Stored records:
# # # #
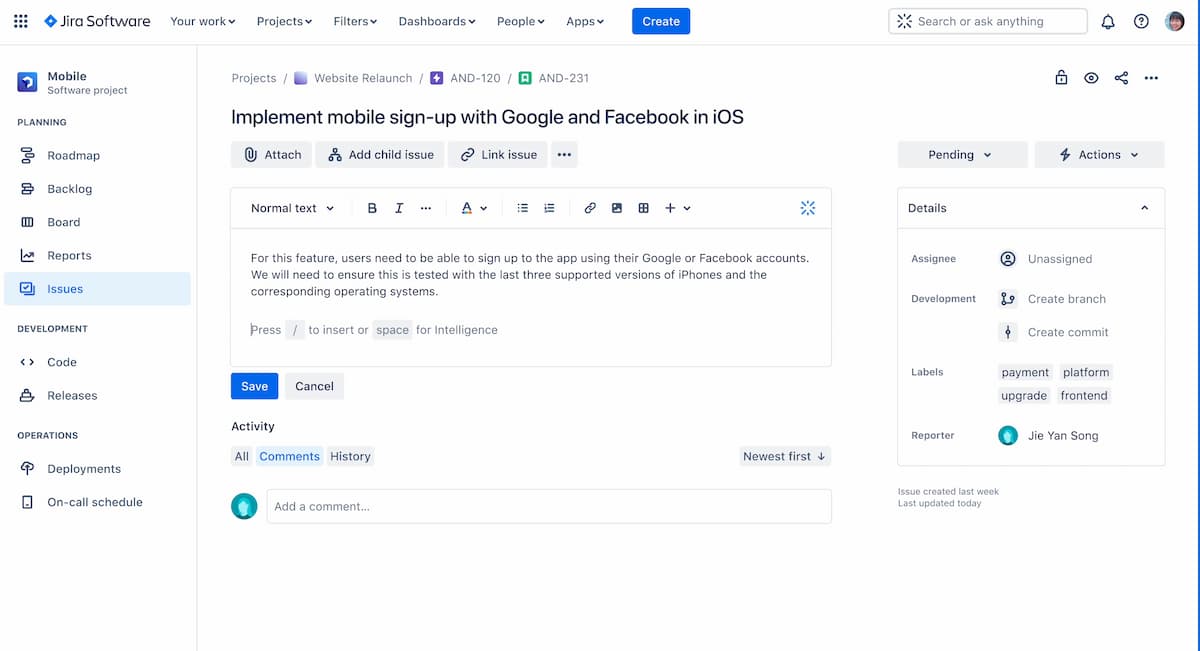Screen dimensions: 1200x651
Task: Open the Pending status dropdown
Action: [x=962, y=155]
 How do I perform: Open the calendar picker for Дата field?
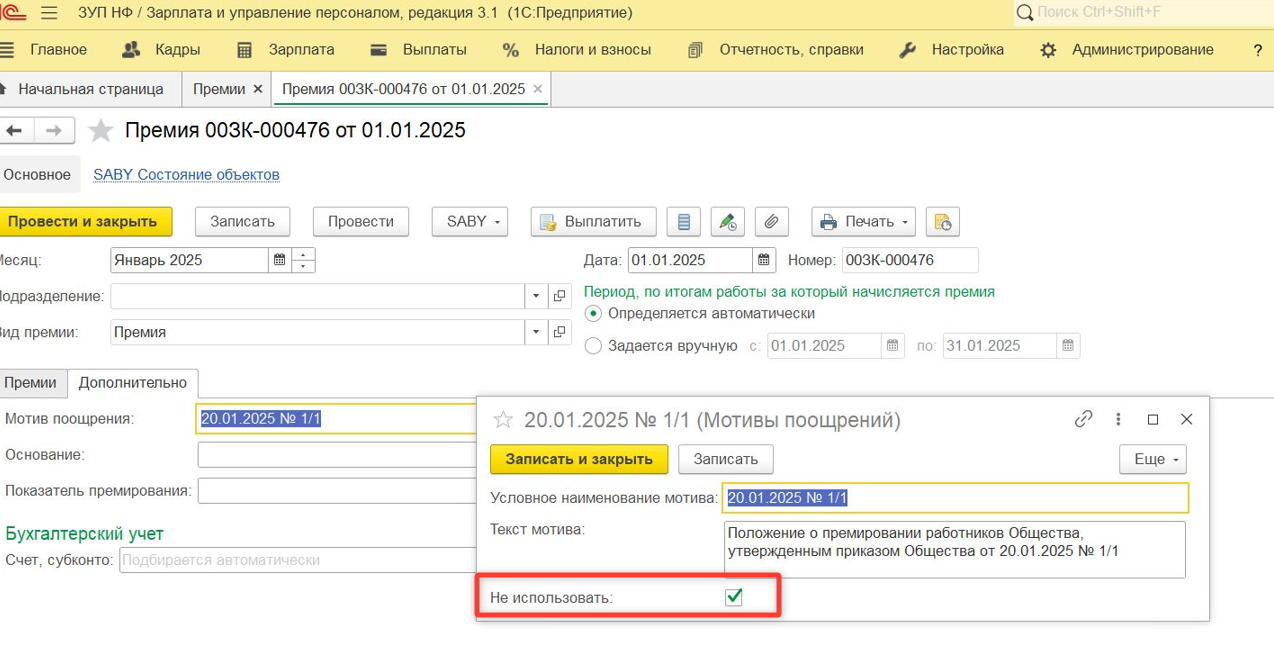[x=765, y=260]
# # # #
Problem to solve:
An acceptable answer holds exactly the lines from the one with "How do I perform: Open" through the end of the entries above, both ends kept, and no pictures at all.

Task output:
 How do I perform: Open the calendar picker for Дата field?
[x=765, y=260]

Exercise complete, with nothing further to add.